Dans une note de l’Office parlementaire d’évaluation des choix scientifiques et technologiques (OPECST) sur Les cultes religieux face à l’épidémie de Covid-19 en France, on peut lire :
L’Église catholique estime avoir été privée de près de 50 millions d’euros1 de recettes provenant de la quête et du casuel (offrandes versées à l’occasion des baptêmes, mariages et obsèques), soit 10 % de leurs recettes annuelles (d’un montant total de 550 millions d’euros). Chaque dimanche, l’Église collecte environ 3 millions d’euros, voire 5 millions d’euros lors des célébrations comme celle de Pâques, annulée cette année. Dix diocèses sur la centaine que compte l’Église catholique en France, dont ceux de Créteil et d’Avignon, seraient dans une situation très délicate s’ils ne bénéficiaient de la solidarité interdiocésaine.
Concernant l’arrêt du Conseil d’Etat autorisant la reprise des cérémonies publiques, la note souligne :
L’Église catholique s’est trouvée dans une position inconfortable : la décision, quoique conforme à la position qu’elle soutenait depuis le début du confinement, résulte d’un recours d’associations traditionalistes qui se sont frontalement opposées au décret pris par le Gouvernement, là où la Conférence des évêques de France avait choisi la voie de la négociation. Concrètement, les cérémonies ont toutefois repris plus rapidement que les autres cultes, bien que de façon progressive, avec le cas échéant la multiplication de « petites » messes avec inscription préalable. Selon les termes de Mgr Matthieu Rougé, « la joie de reprendre la vie liturgique (…) l’emporte sur les inconvénients des règles de sécurité sanitaire. Mais chacun a hâte de voir évoluer les normes de distanciation ainsi que l’obligation de porter un masque : la liturgie, comme l’existence elle-même, est faite pour être vécue à visage découvert » ;
Encore plus intéressant (et inquiétant) est l’analyse de l’Office sur la sécularisation :
Dans leur gestion de la crise sanitaire, les autorités religieuses ont eu pour première priorité de protéger la santé et la vie des fidèles, mettant en œuvre avec responsabilité les mesures prescrites par les pouvoirs publics, au détriment de la continuité de la vie cultuelle. Ce faisant, elles se sont comportées en acteurs pleinement sécularisés, ne se distinguant pas en cela des autres organisations « normales » de la société (entreprise, administration, association, etc.) pour leurs propres activités.
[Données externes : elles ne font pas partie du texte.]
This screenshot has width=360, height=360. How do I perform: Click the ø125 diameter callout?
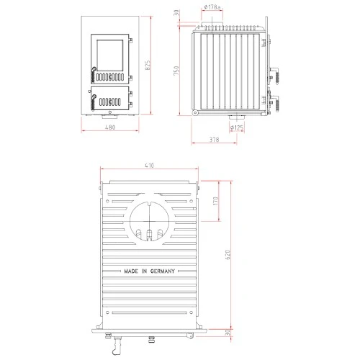tap(236, 127)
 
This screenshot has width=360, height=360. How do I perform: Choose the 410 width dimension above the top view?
tap(149, 166)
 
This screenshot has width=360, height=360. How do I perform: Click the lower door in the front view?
tap(110, 99)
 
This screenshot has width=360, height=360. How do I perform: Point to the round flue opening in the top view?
tap(149, 217)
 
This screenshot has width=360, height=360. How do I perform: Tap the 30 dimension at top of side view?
tap(176, 14)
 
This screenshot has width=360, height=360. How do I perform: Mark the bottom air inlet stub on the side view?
tap(235, 117)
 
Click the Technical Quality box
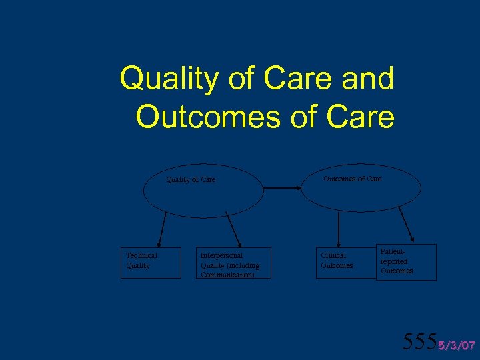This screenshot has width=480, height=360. [151, 263]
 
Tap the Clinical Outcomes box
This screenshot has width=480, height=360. [341, 263]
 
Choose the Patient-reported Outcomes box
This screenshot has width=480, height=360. [405, 262]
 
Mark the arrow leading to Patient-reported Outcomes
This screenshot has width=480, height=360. [406, 225]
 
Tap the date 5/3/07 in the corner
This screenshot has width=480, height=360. [456, 345]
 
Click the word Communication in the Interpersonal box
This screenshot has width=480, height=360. [227, 274]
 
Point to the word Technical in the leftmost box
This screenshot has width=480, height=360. [141, 255]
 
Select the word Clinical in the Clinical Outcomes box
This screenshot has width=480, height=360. [333, 255]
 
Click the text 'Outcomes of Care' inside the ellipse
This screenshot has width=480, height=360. [353, 179]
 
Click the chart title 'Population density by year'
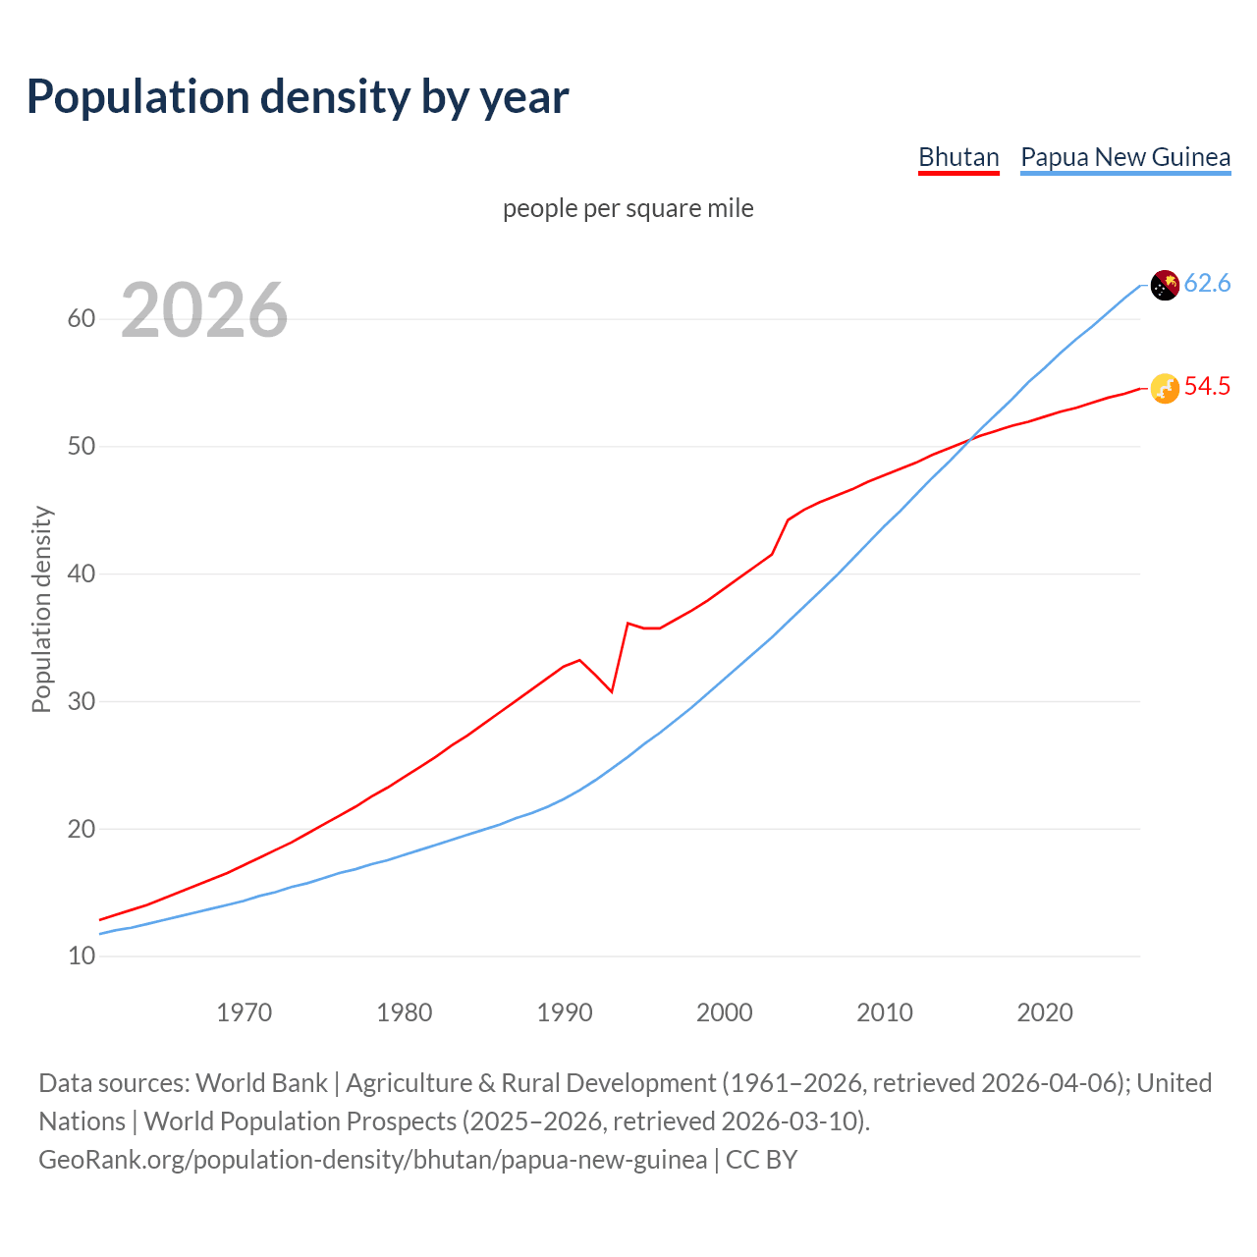[x=298, y=96]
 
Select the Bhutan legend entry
[x=958, y=157]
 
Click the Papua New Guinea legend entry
[x=1125, y=157]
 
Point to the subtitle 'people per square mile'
[x=628, y=208]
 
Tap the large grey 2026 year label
[x=204, y=310]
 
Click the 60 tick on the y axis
[x=82, y=319]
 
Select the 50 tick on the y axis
[x=82, y=447]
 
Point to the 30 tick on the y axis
[x=82, y=701]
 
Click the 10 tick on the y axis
[x=82, y=956]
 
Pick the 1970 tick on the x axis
[x=245, y=1012]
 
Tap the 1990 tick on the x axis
[x=565, y=1012]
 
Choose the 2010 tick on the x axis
[x=885, y=1012]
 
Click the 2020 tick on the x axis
[x=1045, y=1012]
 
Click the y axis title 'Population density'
[x=41, y=609]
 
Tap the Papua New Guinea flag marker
[x=1164, y=285]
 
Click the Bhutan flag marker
[x=1164, y=389]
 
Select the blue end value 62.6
[x=1207, y=284]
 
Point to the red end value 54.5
[x=1207, y=387]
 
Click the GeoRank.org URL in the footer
[x=372, y=1160]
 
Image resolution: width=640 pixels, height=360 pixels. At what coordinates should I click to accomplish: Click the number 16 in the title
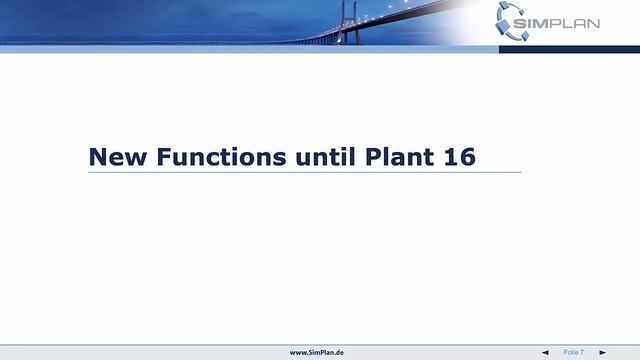click(460, 157)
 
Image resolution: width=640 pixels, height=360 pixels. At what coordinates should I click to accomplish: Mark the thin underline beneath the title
click(304, 172)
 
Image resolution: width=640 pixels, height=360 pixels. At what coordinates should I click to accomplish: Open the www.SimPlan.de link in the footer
click(317, 352)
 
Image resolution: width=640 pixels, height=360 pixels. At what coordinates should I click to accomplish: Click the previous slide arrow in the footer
click(545, 352)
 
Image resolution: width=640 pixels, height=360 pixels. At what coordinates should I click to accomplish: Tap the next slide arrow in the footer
click(602, 352)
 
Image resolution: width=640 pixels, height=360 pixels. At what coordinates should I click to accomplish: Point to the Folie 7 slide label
click(573, 352)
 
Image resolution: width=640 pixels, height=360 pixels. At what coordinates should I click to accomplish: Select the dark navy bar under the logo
click(569, 48)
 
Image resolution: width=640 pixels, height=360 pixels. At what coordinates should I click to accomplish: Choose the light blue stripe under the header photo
click(250, 48)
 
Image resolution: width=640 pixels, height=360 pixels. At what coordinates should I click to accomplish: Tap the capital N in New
click(98, 157)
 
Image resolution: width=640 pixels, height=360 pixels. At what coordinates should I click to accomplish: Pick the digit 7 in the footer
click(582, 352)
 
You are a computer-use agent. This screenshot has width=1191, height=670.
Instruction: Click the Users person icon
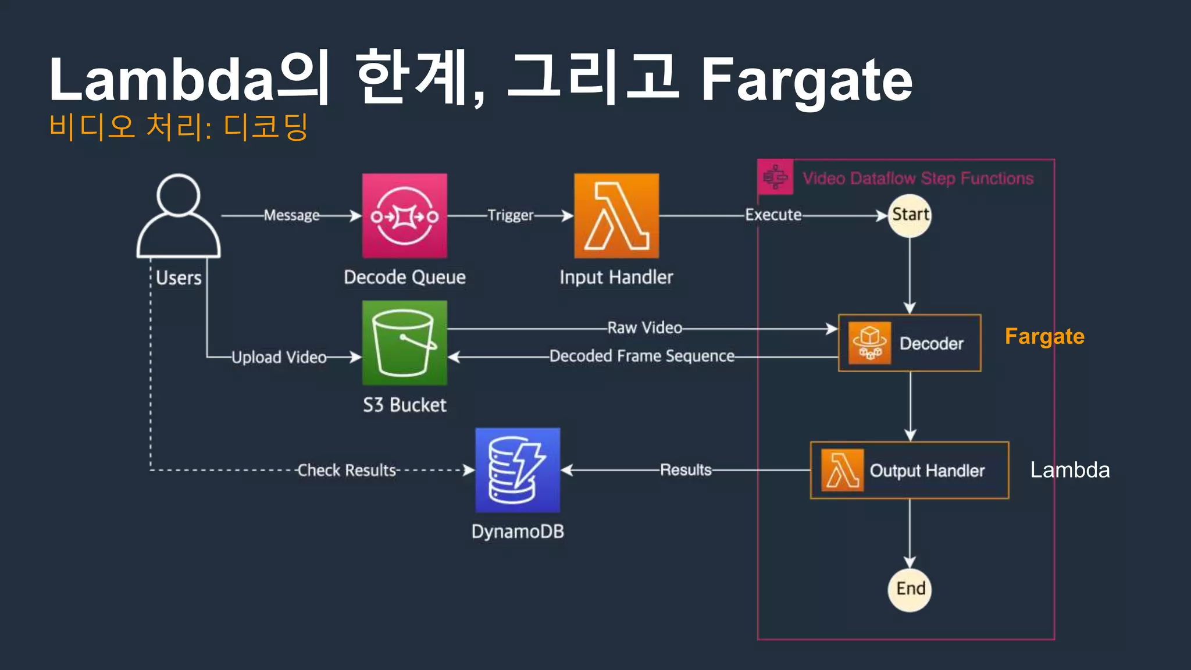179,216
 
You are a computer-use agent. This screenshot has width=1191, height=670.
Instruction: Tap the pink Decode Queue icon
405,216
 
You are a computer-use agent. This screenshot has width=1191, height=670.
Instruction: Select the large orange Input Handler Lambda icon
616,216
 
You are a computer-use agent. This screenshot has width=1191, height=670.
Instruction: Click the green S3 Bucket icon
405,343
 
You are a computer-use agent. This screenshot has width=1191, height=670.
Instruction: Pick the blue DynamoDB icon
518,470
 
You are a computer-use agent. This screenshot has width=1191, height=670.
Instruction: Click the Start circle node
910,215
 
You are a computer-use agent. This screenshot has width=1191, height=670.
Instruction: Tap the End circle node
910,589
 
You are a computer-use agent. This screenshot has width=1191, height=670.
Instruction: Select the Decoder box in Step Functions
910,343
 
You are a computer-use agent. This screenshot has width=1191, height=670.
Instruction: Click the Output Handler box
910,470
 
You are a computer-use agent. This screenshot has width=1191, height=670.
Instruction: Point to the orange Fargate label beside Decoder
1044,337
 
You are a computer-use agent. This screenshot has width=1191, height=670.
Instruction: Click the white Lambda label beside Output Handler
1069,470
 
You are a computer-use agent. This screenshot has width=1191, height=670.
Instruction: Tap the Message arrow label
292,215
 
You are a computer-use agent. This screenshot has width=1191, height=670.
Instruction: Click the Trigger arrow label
510,215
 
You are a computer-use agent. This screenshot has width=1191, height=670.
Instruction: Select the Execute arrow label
773,215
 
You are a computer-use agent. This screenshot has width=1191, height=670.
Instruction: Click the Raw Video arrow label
644,328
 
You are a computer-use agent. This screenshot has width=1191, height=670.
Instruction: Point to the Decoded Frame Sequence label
641,356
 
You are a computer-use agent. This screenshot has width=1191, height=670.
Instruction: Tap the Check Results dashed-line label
347,470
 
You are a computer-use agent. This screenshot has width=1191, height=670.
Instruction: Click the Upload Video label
279,357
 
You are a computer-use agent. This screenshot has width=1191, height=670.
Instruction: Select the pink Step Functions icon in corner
775,177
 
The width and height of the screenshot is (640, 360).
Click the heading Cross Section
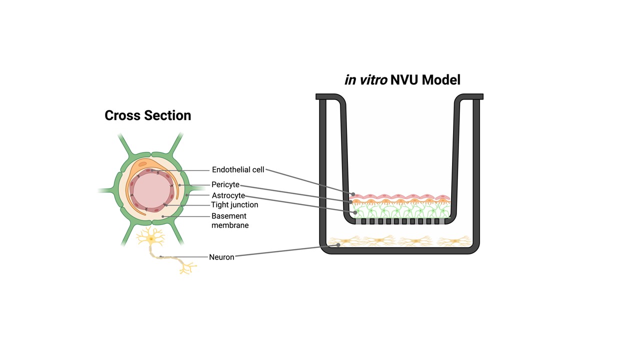[148, 116]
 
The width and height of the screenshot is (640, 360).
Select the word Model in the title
[440, 80]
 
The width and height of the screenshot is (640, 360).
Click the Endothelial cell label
[238, 170]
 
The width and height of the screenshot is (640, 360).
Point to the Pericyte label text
[225, 185]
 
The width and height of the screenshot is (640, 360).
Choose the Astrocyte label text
[228, 196]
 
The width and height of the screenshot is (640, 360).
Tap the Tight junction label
[234, 205]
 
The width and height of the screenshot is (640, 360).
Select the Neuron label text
[222, 257]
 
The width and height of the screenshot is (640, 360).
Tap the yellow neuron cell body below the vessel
[152, 240]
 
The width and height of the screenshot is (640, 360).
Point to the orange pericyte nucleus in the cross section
[142, 164]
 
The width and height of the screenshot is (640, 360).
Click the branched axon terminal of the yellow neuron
[187, 269]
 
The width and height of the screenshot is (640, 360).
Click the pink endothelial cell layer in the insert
[400, 196]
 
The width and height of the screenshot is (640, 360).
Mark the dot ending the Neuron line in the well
[338, 244]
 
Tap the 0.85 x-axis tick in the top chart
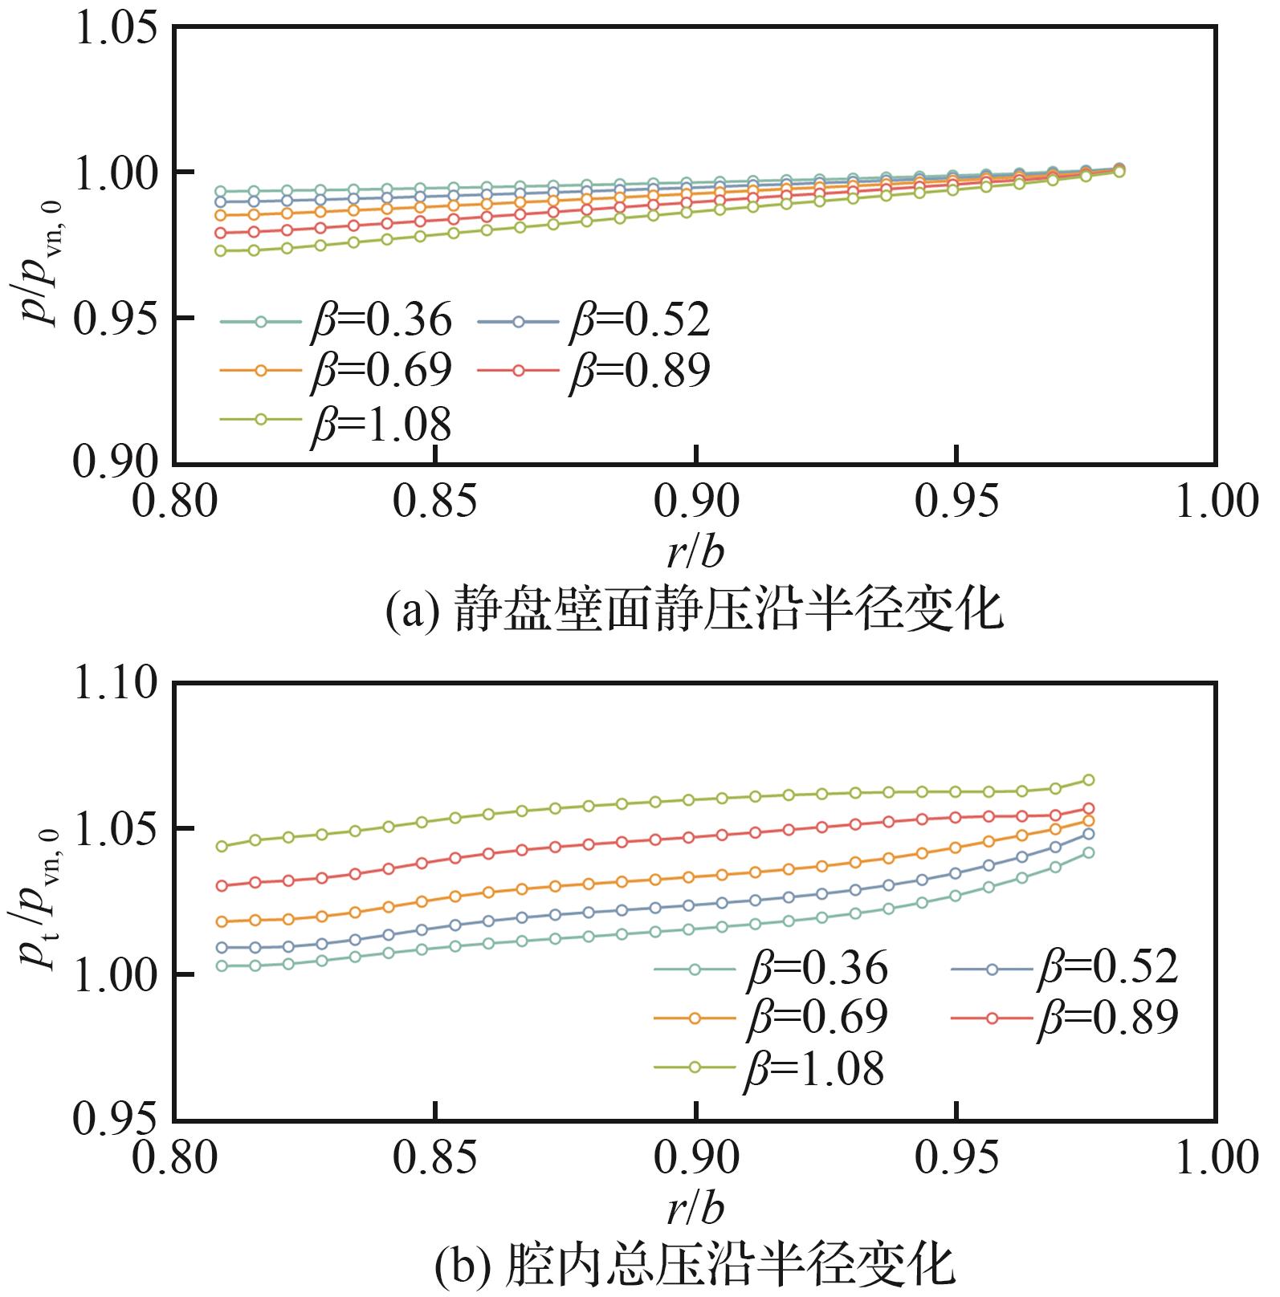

Aussi cette crise permet-elle de prendre la mesure d’une rupture historique majeure : la perte du rôle de premier plan tenu par la religion dans la réponse aux épidémies. Plus précisément, celle-ci apparaît aujourd’hui marginalisée dans deux de ses trois fonctions historiques :
- Expliquer : le discours technique et scientifique, ici plus précisément médical, a remplacé le discours théologique ;
- Combattre : les « mesures barrières » ont remplacé les prières, la « distanciation » a remplacé les invocations.
Et plus loin :
L’autre signe majeur de la sécularisation des autorités religieuses dans la gestion de la crise est l’adoption d’une lecture d’abord scientifique et technique des événements, au détriment de la lecture théologique.
En France comme dans le monde d’une manière générale, les autorités religieuses ont en effet repris le discours scientifique expliquant l’origine de la pandémie de Covid-19 : une maladie infectieuse respiratoire d’origine virale, vraisemblablement transmise par un animal, plutôt qu’un châtiment divin. Face à une calamité majeure affectant profondément les sociétés et les individus, la religion a perdu le monopole du sens. Pour paraphraser les Évangiles, elle a non seulement « rendu à César ce qui est à César », c’est-à-dire aux autorités civiles, mais elle a aussi « rendu à Hippocrate ce qui est à Hippocrate ».
Le plus frappant, toutefois, n’est pas tant l’acceptation du discours scientifique – le contraire eût été étonnant – que la quasi-absence d’un discours théologique simultané sur les causes de la maladie. En France du moins, aucun haut responsable religieux ne s’est risqué à présenter publiquement le Covid-19 comme la punition divine infligée aux hommes pour leurs péchés, alors même que les deux lectures sont susceptibles de coexister pour les croyants (la volonté de Dieu se manifestant alors par l’enchaînement des causes matérielles). Signe d’une profonde sécularisation de nos sociétés, tout se passe comme si les dépositaires de la parole religieuse avaient, tout simplement, eu peur du ridicule.
Corollaire d’une lecture scientifique des causes de la pandémie, la réponse a d’abord été technique. Bien sûr, la mise en place de mesures barrières (désinfection des objets rituels, distances de sécurité, etc.) n’est généralement pas incompatible avec la mobilisation spirituelle (prières, invocations et autres rites de conjuration), mais en cas de doute, les précautions médicales l’ont emporté sur les dévotions spirituelles.